[[ RECORDS FOR THE TASK open ]]
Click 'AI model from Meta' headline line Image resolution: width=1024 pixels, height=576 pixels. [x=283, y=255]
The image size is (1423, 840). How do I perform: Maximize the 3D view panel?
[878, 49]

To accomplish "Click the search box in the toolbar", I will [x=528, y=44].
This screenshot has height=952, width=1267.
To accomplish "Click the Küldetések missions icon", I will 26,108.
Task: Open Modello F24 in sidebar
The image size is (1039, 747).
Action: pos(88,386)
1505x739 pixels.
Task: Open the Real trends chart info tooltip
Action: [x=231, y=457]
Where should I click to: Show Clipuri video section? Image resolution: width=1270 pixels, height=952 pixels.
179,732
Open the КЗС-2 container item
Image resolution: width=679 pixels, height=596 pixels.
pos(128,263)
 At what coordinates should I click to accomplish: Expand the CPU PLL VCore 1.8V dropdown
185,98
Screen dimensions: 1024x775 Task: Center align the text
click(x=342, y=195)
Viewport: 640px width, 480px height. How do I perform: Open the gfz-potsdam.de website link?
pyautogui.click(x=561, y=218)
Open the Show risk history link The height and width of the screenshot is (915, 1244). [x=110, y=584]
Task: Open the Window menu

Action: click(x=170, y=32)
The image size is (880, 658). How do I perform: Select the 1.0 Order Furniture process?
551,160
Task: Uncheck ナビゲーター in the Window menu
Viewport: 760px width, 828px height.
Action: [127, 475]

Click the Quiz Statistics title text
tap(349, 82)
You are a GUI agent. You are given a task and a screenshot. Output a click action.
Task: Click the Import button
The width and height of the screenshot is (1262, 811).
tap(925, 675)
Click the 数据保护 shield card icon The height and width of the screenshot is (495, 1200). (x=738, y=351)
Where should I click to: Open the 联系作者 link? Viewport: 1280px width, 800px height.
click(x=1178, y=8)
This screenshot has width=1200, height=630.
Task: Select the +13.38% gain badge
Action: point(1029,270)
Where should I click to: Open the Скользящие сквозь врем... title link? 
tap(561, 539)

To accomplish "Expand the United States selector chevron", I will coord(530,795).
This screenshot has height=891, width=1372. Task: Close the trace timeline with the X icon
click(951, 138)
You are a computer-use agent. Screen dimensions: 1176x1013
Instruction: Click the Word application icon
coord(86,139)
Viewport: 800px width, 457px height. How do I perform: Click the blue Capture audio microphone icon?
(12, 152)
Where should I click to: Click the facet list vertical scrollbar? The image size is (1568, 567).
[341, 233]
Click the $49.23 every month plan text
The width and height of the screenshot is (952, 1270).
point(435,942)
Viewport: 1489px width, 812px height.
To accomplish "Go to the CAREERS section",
[[ RECORDS FOR THE TASK closed ]]
* [PROBLEM DESCRIPTION]: Show each line of the data that contains the string "will".

* [OUTPUT FOR THIS EXERCISE]:
To accomplish "Click the search box in the toolbar", I will [x=528, y=44].
To accomplish "Click the Küldetések missions icon", I will 26,108.
To accomplish "Expand the United States selector chevron", I will coord(530,795).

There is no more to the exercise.